There must be one file per genome.

Each file must be an R script (.R extension) and its name must be the name
of the genome (e.g. 'danRer11.R').

The script should be able to work as a standalone script so should
explicitly load packages if needed (e.g. with 'library(IRanges)'
and/or 'library(GenomeInfoDb)').

At a minimum, the script must define the 4 following variables:

  o GENOME:              Single non-empty string.

  o ORGANISM:            Single non-empty string.

  o ASSEMBLED_MOLECULES: Character vector with no NAs, no empty strings,
                         and no duplicates.

  o CIRC_SEQS:           Character vector (subset of ASSEMBLED_MOLECULES).

Additionally, it can also define any of the following variables:

  o FETCH_ORDERED_CHROM_SIZES: Function with 1 argument. Must return a 2-column
                         data frame with columns "chrom" (character)
                         and "size" (integer). Rows must be in "canonical"
                         chromosome order. A requirement is that the assembled
                         molecules come first.
                         Note that defining this function is not needed if
                         all the sequences in the genome are assembled
                         molecules. See for example registration files for
                         Worm (ce*.R files).

  o NCBI_LINKER:         Named list.

    Valid NCBI_LINKER components:
    - assembly_accession: single non-empty string.
    - AssemblyUnits: character vector.
    - special_mappings: named character vector.
    - unmapped_seqs: named list of character vectors.
    - drop_unmapped: TRUE or FALSE.

  o ENSEMBL_LINKER:      Single non-empty string (can only be "ucscToEnsembl"
                         or "chromAlias" at the moment).

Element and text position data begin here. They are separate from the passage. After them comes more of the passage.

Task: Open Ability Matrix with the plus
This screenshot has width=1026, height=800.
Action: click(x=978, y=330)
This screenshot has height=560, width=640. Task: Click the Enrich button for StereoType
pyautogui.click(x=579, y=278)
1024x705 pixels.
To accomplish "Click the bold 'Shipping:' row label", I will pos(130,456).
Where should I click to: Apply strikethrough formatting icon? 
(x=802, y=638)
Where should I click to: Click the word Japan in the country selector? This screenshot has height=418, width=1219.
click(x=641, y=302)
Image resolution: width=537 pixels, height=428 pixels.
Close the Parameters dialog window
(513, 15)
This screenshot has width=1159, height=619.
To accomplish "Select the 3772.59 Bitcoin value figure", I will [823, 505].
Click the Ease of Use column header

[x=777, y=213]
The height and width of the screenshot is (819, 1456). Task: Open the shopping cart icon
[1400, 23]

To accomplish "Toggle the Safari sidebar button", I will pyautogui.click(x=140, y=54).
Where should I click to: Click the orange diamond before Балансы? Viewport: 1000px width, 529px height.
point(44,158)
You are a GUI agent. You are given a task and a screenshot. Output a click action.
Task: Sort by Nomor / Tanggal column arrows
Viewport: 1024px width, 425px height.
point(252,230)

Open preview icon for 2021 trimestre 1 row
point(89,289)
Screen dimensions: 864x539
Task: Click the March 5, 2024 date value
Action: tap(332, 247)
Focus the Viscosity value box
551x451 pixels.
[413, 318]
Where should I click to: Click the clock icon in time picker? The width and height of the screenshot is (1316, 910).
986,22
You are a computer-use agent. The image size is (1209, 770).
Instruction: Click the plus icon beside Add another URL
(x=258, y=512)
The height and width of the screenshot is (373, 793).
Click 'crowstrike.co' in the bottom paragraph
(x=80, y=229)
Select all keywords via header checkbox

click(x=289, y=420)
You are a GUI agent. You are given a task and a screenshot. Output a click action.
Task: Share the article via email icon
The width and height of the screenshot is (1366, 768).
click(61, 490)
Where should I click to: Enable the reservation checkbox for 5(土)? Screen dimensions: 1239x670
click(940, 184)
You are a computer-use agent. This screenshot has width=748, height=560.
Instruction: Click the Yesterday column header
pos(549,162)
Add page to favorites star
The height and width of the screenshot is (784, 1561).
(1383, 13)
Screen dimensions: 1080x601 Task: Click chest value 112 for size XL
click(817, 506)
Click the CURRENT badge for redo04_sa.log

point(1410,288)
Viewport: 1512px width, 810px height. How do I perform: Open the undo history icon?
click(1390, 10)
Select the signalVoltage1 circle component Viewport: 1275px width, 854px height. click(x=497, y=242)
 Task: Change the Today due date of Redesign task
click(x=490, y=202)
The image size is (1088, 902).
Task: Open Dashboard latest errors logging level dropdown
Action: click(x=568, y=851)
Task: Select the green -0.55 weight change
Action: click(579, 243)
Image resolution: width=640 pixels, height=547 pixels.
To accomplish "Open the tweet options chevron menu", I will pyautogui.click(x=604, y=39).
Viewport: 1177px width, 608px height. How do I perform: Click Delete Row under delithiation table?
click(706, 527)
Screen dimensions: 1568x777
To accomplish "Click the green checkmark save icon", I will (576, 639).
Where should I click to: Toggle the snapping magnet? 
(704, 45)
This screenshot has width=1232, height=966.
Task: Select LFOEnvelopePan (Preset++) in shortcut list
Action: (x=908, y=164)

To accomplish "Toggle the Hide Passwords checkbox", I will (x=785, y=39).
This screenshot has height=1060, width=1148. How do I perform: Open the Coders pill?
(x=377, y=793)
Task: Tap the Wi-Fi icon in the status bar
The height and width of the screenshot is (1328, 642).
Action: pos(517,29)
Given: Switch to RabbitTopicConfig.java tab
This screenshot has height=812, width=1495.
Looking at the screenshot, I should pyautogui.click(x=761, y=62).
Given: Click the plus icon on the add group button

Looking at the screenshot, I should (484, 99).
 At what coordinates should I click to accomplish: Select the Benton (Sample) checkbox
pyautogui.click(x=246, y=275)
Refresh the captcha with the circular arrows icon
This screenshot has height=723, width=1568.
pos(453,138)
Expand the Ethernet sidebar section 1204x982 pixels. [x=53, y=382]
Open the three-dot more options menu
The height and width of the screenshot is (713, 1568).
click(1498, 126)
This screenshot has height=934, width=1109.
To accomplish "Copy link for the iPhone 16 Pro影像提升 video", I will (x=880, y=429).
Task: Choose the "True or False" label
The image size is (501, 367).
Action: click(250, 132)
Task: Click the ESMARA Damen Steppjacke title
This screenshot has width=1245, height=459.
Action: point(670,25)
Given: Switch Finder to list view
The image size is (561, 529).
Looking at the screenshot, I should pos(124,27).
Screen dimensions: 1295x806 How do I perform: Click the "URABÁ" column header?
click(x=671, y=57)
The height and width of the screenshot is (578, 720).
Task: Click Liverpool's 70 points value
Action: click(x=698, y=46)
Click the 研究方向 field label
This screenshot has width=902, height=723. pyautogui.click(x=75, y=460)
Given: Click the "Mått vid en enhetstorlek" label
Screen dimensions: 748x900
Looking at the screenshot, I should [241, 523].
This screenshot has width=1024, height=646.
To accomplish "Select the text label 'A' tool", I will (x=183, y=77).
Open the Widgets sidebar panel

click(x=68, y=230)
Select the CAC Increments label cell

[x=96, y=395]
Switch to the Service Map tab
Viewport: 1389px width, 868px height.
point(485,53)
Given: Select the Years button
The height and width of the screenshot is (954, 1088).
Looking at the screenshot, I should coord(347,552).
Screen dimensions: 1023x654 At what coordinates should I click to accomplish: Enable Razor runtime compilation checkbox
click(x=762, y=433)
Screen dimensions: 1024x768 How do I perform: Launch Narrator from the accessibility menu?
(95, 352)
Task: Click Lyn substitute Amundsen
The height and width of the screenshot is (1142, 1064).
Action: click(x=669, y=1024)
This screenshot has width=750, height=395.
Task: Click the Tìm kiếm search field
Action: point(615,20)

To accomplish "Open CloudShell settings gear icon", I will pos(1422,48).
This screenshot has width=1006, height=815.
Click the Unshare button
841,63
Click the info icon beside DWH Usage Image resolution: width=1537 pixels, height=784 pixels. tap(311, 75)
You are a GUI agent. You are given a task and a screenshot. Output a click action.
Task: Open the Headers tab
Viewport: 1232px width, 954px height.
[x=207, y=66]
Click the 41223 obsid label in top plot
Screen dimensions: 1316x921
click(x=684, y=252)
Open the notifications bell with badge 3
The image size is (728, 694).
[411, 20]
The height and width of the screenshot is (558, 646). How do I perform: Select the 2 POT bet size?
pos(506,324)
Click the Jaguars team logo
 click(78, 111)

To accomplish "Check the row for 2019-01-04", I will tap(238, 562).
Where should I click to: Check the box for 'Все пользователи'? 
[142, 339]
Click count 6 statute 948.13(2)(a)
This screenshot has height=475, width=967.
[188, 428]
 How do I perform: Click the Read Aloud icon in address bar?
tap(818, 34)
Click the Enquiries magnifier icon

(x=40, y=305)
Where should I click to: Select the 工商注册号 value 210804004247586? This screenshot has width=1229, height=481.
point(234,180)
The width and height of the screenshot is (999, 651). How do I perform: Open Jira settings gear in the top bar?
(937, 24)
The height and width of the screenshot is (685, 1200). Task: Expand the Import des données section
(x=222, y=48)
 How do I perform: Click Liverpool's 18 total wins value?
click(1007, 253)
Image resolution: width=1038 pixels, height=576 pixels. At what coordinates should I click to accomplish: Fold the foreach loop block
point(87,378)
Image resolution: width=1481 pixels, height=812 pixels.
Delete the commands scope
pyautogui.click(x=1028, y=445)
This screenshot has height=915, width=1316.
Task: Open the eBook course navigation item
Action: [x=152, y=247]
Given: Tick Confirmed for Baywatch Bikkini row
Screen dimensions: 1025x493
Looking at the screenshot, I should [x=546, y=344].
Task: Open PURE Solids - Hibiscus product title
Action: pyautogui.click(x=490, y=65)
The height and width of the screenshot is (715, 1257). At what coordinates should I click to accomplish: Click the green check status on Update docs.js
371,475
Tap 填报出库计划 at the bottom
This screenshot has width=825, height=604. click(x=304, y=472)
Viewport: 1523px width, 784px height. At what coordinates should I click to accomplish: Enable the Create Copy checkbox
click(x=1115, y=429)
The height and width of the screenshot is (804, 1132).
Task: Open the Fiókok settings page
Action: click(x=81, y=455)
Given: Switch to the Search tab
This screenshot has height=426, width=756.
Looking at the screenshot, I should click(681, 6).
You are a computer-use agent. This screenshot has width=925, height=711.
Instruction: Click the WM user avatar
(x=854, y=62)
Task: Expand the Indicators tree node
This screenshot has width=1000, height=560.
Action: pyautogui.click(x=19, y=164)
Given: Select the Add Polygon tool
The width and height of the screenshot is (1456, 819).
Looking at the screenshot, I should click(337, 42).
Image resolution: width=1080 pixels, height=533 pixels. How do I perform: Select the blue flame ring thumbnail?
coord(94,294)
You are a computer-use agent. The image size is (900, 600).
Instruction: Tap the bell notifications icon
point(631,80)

All the above variables are recognized by getChromInfoFromUCSC(). They
must be defined at the top-level of the script and their names must be
in UPPER CASE.

The script can define its own top-level variables and functions, but, by
convention, their names should be in lower case and start with a dot.

See the files in this folder for numerous examples.

Here is how to perform some basic testing of a new registration file:

  1. In a **fresh** R session, use source() to source the new file.
     This has the effect of executing the code in the script (alternatively
     you can copy-paste the content of the script in your session).
     Note that a registration file is required to be a **standalone** R
     script. This means that we should be able to source it in a fresh R
     session, and it should just work (granted that all the required packages
     are installed). "Just work" here means that all the top-level variables
     defined in the script will get defined in your session (you should see
     them with ls()).

  2. Check the values of the 4 mandatory variables: GENOME, ORGANISM,
     ASSEMBLED_MOLECULES, and CIRC_SEQS.

  3. Call FETCH_ORDERED_CHROM_SIZES() and make sure it behaves has expected.
     Does the returned data frame has its rows in the expected order?

  4. Install GenomeInfoDb (with the new registration file in it), start R,
     load the package, and try to call registered_UCSC_genomes(). The
     returned data frame should now have an entry for the new genome.
     Make sure that all the fields in the new entry look as expected.
     Then call getChromInfoFromUCSC() on the new genome. Do the "assembled"
     and "circular" columns look as expected? Try with and without
     setting the 'assembled.molecules.only' argument to TRUE.

  5. If you've defined NCBI_LINKER in the registration file: try to call
     getChromInfoFromUCSC() with 'map.NCBI' set to TRUE.

  6. If you've defined ENSEMBL_LINKER in the registration file: try to call
     getChromInfoFromUCSC() with 'add.ensembl.col' set to TRUE.